— ASSIGNED TASK —
With the pictures left out, write out the records verbatim.

*** Opening of RECORDS SHOWN ***

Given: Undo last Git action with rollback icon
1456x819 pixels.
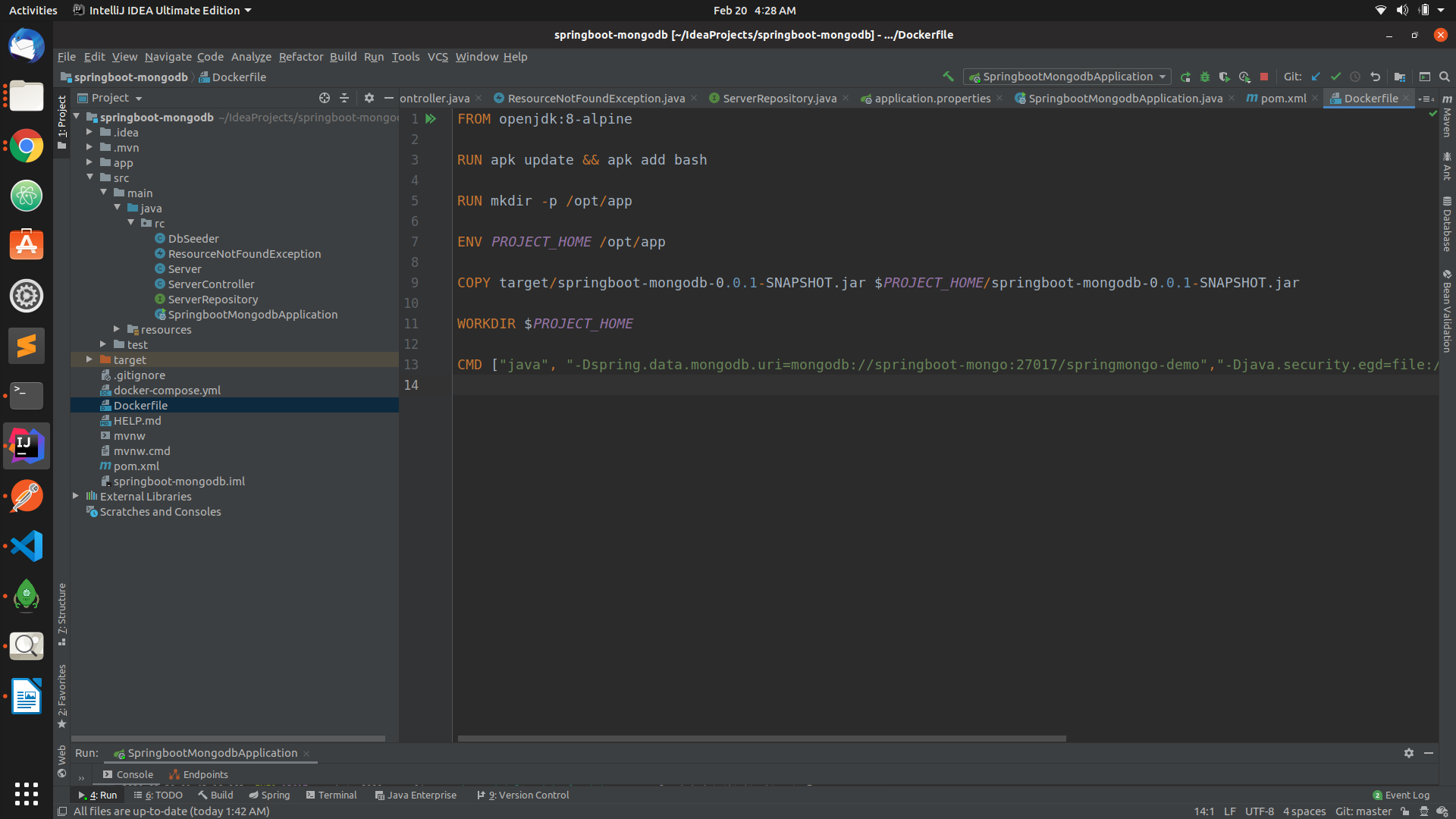Looking at the screenshot, I should (1376, 77).
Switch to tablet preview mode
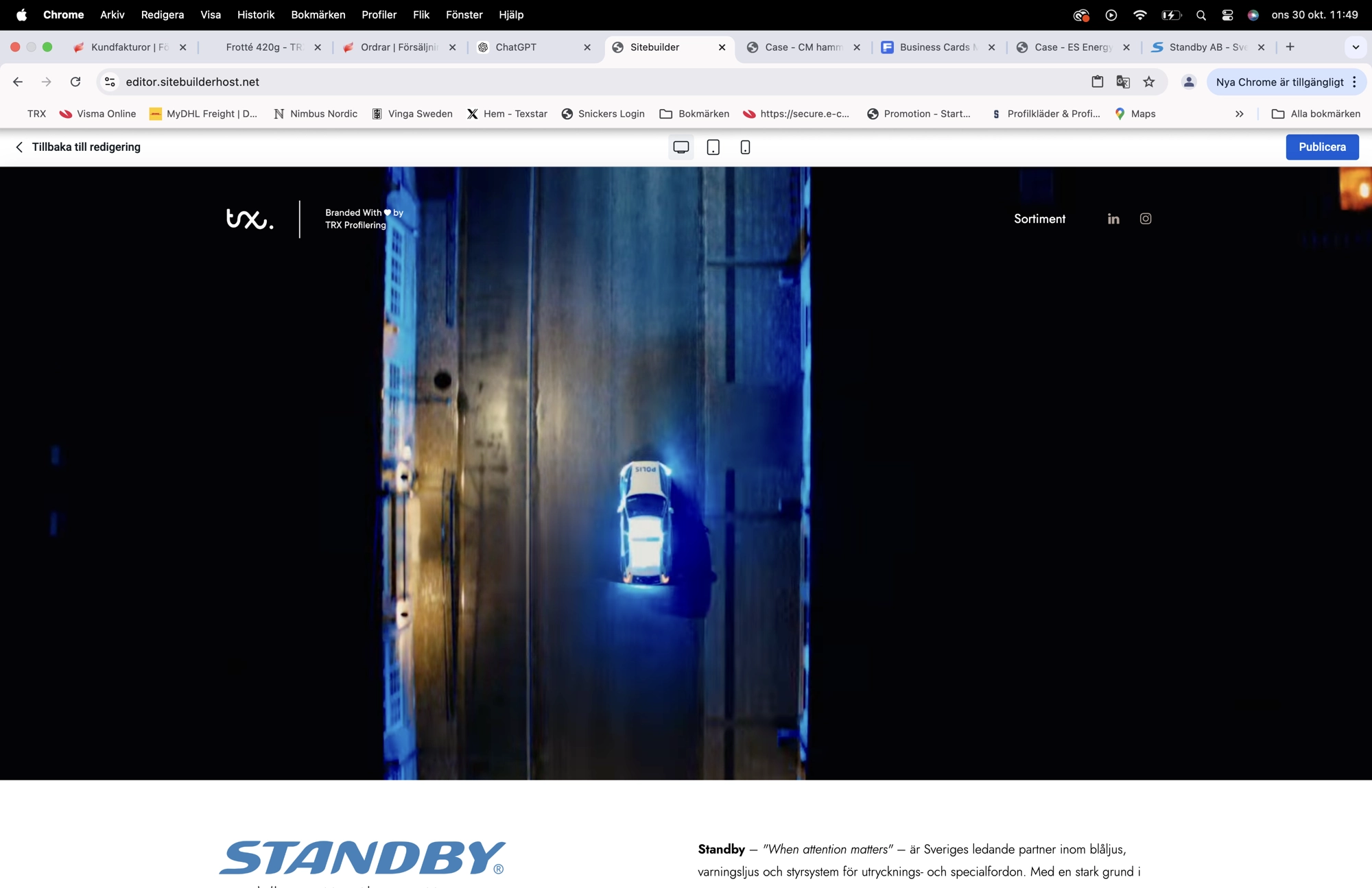The width and height of the screenshot is (1372, 888). pos(713,147)
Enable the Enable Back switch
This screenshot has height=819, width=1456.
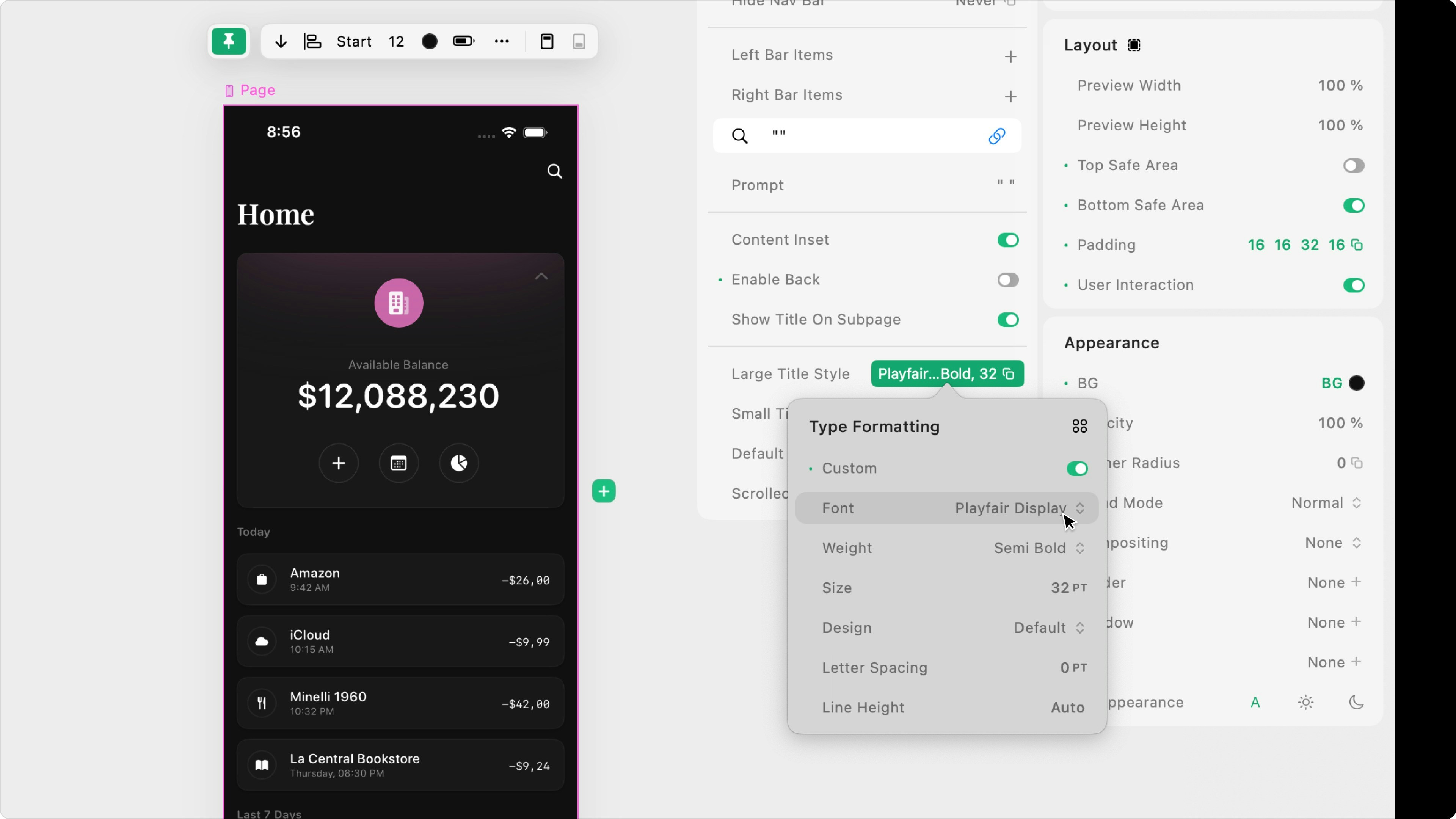(1008, 280)
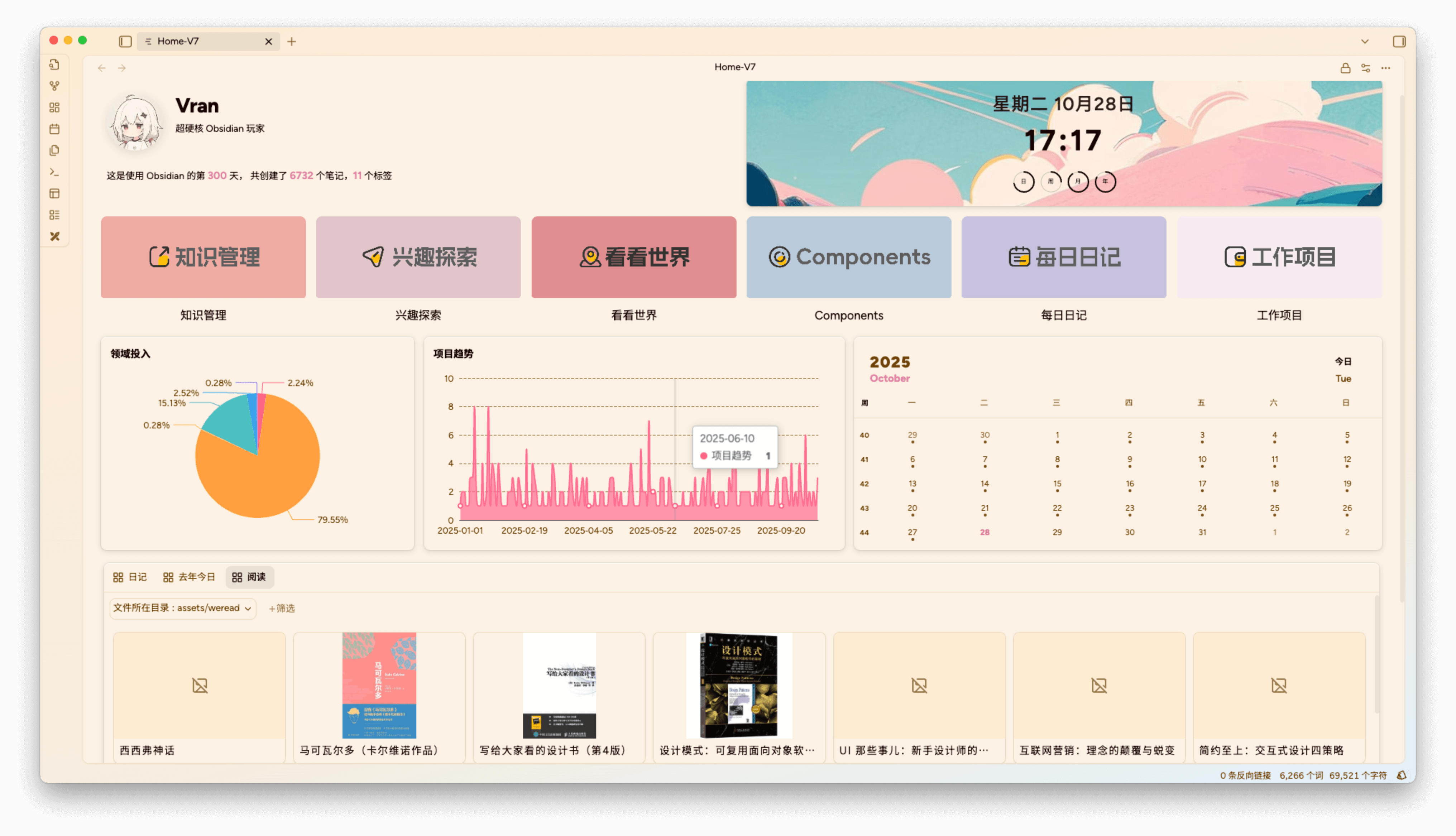Open quick switcher file-search ribbon icon
This screenshot has height=836, width=1456.
pos(54,65)
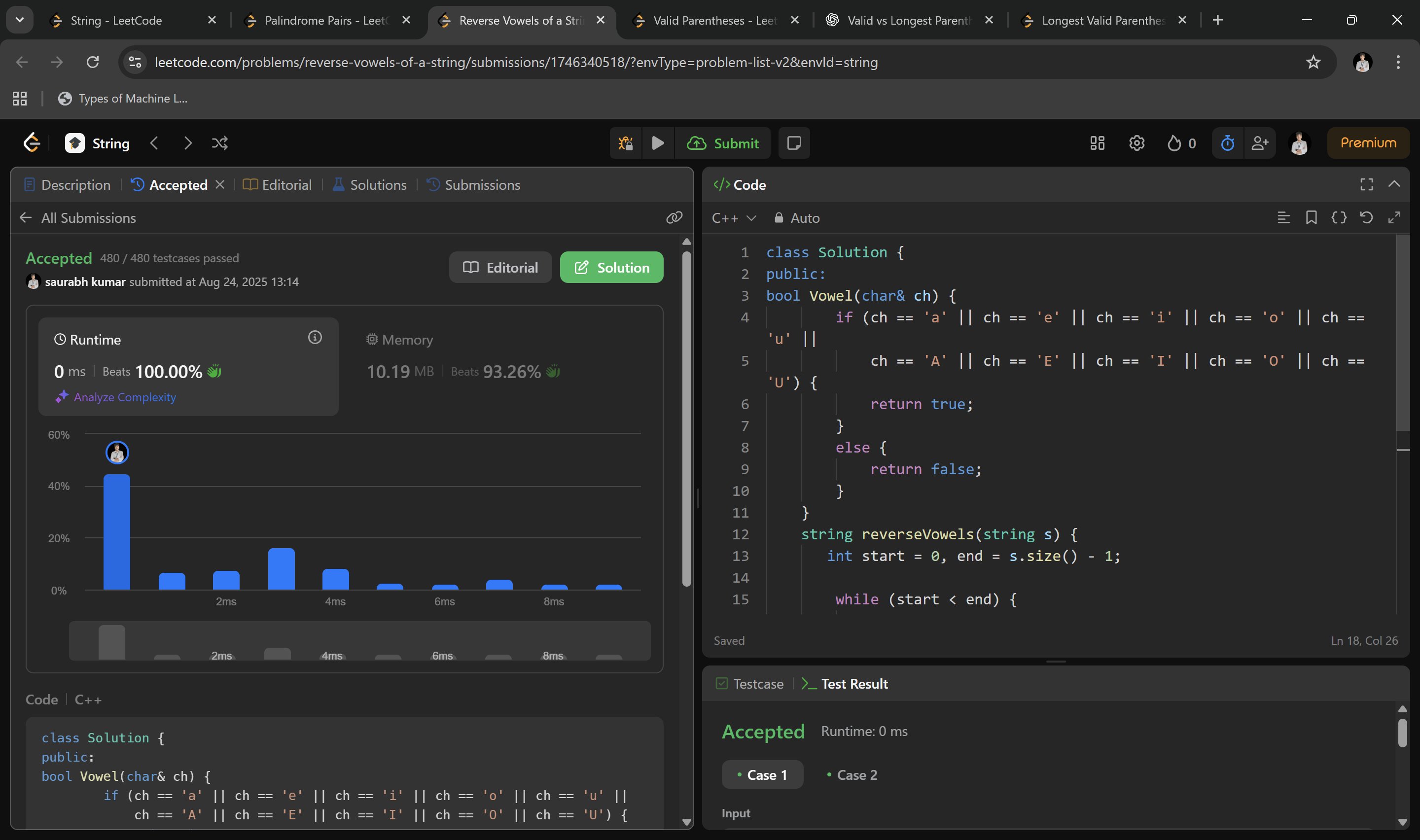The image size is (1420, 840).
Task: Bookmark this page with the star
Action: (x=1313, y=62)
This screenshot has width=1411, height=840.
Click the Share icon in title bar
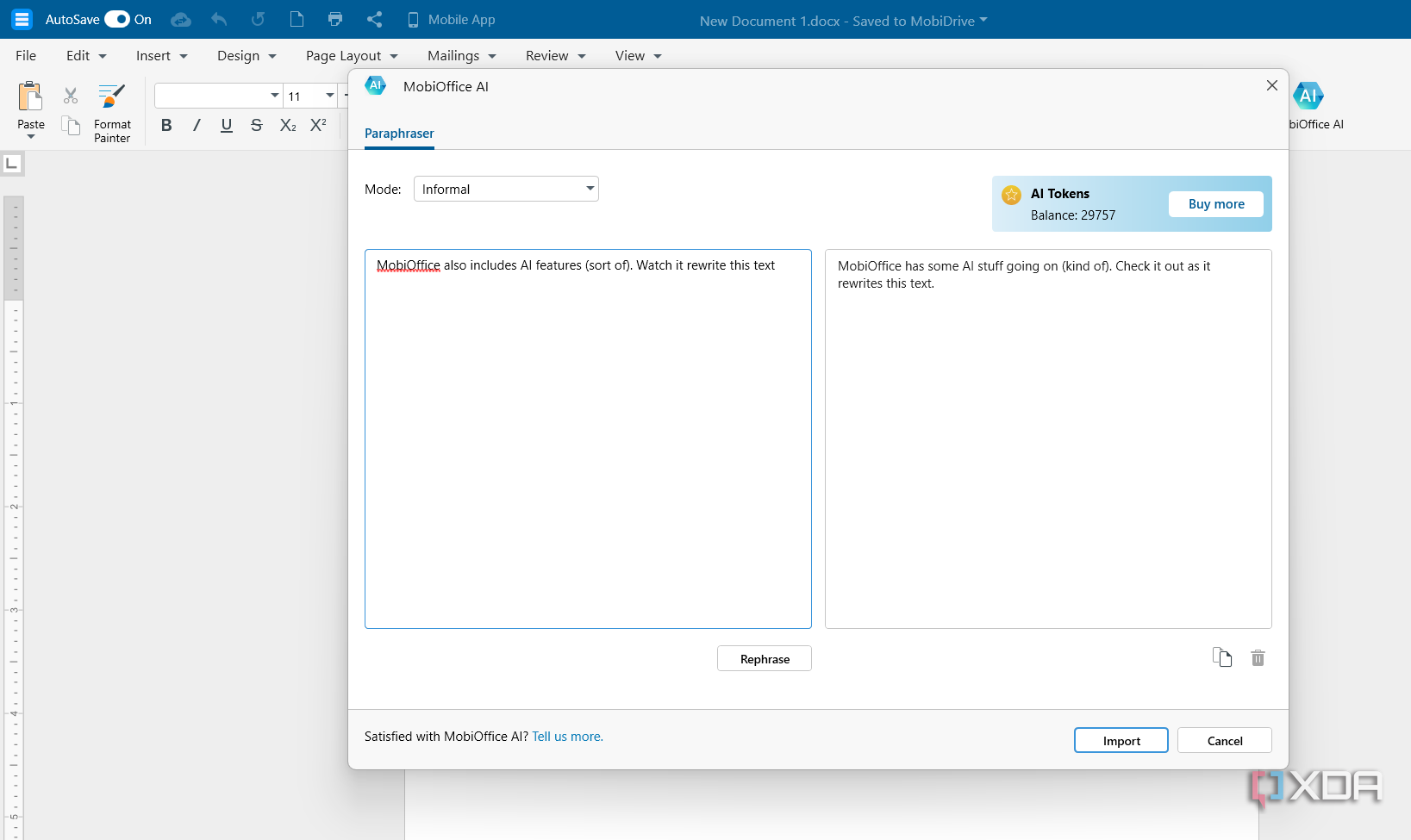(x=375, y=19)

*** Close of RECORDS SHOWN ***

— ANSWER TO THIS PROBLEM —
Given: Undo last Git action with rollback icon
1456x819 pixels.
Looking at the screenshot, I should (1376, 77).
Switch to tablet preview mode
The width and height of the screenshot is (1372, 888). pos(713,147)
Enable the Enable Back switch
This screenshot has height=819, width=1456.
(1008, 280)
Open quick switcher file-search ribbon icon
This screenshot has height=836, width=1456.
pos(54,65)
The image size is (1420, 840).
Task: Bookmark this page with the star
Action: (x=1313, y=62)
This screenshot has width=1411, height=840.
Click the Share icon in title bar
(x=375, y=19)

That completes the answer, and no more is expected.